ACTIVITY LIST
- a) In the passage on Holocaust memoirs in Kádár-era Hungary below, turn the paragraph that begins "In 1966 another diary book appeared" into a short bulleted list that keeps its main facts.
- b) Carry on the passage on Holocaust memoirs in Kádár-era Hungary, starting right after its final sentence.

PAGE TEXT

--- START ---

Edith Bruck’s Ki Téged így szeret [Who loves you this much] was published by Európa Publishing House (the publisher of Anne Frank’s diary) in 1964. 17 Bruck grew up poor, in a small village in the Subcarpathian areas of Hungary (today’s Ukraine). In her book, Bruck wrote about her life before deportations, in concentration camps and her wanderings through Europe after the war. In Bruck’s narration, the most important ideological dividing lines in wartime Hungarian society appear between the rich and the poor. When describing her deportation, she mentioned that ‘the people of the village were standing in front of their houses, crying. Mostly the poor ones, because the rich have few tears’ (Bruck 1985, 22). Throughout the book, she frequently suggested a certain solidarity between Jews and non-Jews among the poor. This was in line with the Kádár administration’s interpretation that tended to portray the wartime Hungarian governments’ discriminatory actions as targeting not only Jews, but also communists and the working class in general. Furthermore, Bruck presented the soldiers of the Red Army in post-war Budapest as friendly, and explicitly refuted rumours of rape.

Coming out of the cinema, we saw three Russians on the corner of the street, they were chatting and they had a bottle. Margot was frightened and warned me not to stare but I did look at them. I did not believe the stories I was told. The Russians offered us the bottle and said ‘vodka, vodka’. Margot and Eliz ran away. The soldiers waved a greeting and I waved back (Bruck 1985, 61).

The presentation of Red Army soldiers in a positive light played into the hands of the Kádár regime that sought to make post-1956 Soviet occupation more palatable for the population. Though Bruck described expressions of popular anti-Semitism during the war, her book repeatedly emphasized solidarity (especially among the poor) within wartime society which meshed well with communist interpretations of the Second World War as a class-based conflict where the reactionary ideology of fascism was mainly supported by the petty bourgeoisie, but opposed by the working class that it sought to crush. 18

In 1966 another diary book appeared entitled A téboly hétköznapjai: egy diáklány naplójából [The weekdays of insanity: from the diary of a schoolgirl]. The author Zimra Harsányi was, like Éva, from Transylvania and the same age as Éva and Anne when she wrote down her experiences. However, Harsányi started her diary where Anne and Éva left off: she wrote about life in Auschwitz, Płaszów and other camps. Her writing described in detail the horrors of the Nazi war machine, supporting communist ideological arguments against fascism. Nevertheless, Bruck and Harsányi, who survived the war and chronicled their experiences, both revealed in their diaries that they had been persecuted in Hungary during the war as Jews. Therefore, one must take a closer look at Éva Heyman’s text to establish what in her writing might have appeared contentious to the Kádár regime and prevented the publication of her story.

--- END ---

DATA
--- START ---

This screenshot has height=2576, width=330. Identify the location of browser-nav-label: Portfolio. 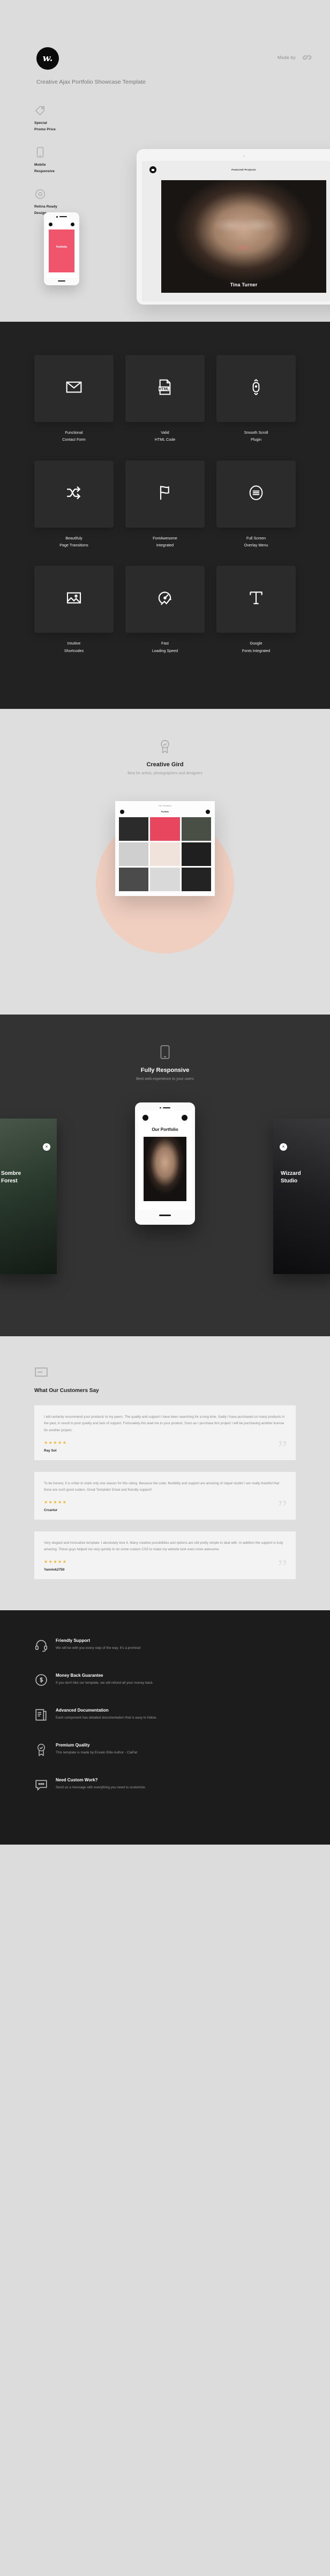
(165, 811).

--- END ---

RESPONSES IN ORDER
- a)
- In 1966, the diary book A téboly hétköznapjai: egy diáklány naplójából [The weekdays of insanity: from the diary of a schoolgirl] appeared.
- Its author, Zimra Harsányi, was from Transylvania like Éva and was the same age as Éva and Anne when she recorded her experiences.
- Her diary picks up where Anne's and Éva's end and covers life in Auschwitz, Płaszów and other camps.
- Its detailed account of the horrors of the Nazi war machine supported communist ideological arguments against fascism.
- Still, both Bruck and Harsányi survived the war, and both revealed in their diaries that they had been persecuted in Hungary as Jews.
- A closer look at Éva Heyman's text is therefore needed to find what the Kádár regime may have seen as contentious and what kept her story from publication.

- b)
Éva’s diary highlighted the possible tensions between Jewish and non-Jewish memories of the war. As the journalist and novelist Béla Zsolt (who was also Éva’s stepfather) emphasized in his review of the diary in 1947, ‘Yes, with us [in Hungary] it is almost considered ill-mannered to remind the murderer: he has not always been this good of a democrat [as today], or that he has not always joined so piously behind the canopy during the procession but he used to kill women and children’ (Zsolt 1947, 3). As Zsolt emphasized, Éva’s diary questioned the behaviour of many non-Jewish Hungarians during the war and described contemporaneous Hungarian society as comprising of Jews and ‘Aryans’ (her expression). ‘There always used to be a party on my birthday ... But grandma said she does not permit it anymore so that the Arians cannot say that Jews are showing off ’ (Zsolt 1948, 9). The societal division as depicted by Éva Heyman did not match with the official understanding of an ideological opposition between fascism and anti-fascism. On the contrary, it suggested that the Nazi-inspired racial categorization, which was adopted in Hungary as part of the anti-Jewish legislation from 1941, was reflected in actual social divisions between Jews and non-Jews. 19 Furthermore, Éva also attributed certain opposing political preferences to these two groups: she thought ‘Arians’ supported the political establishment while it was mostly the Jews who opposed it. For example, she described how very surprised she was when her stepfather explained to her that not only Jews could be communists and socialists (Zsolt 1948, 52). The idea that Jews were over-represented among the communists, linked with the notion that the majority of Hungarian society (comprised of ‘Arians’, in Éva’s words) was deeply inimical/anti-Semitic towards Jews was a very dangerous connection that the Kádár regime did not want to highlight. It would have undermined socialist claims for legitimacy and contradicted the official propaganda’s assertion that Hungary’s alliance with Nazi Germany during the Second World War was only the work of a few ‘fascists’ in power while most of the population engaged in an anti-fascist struggle.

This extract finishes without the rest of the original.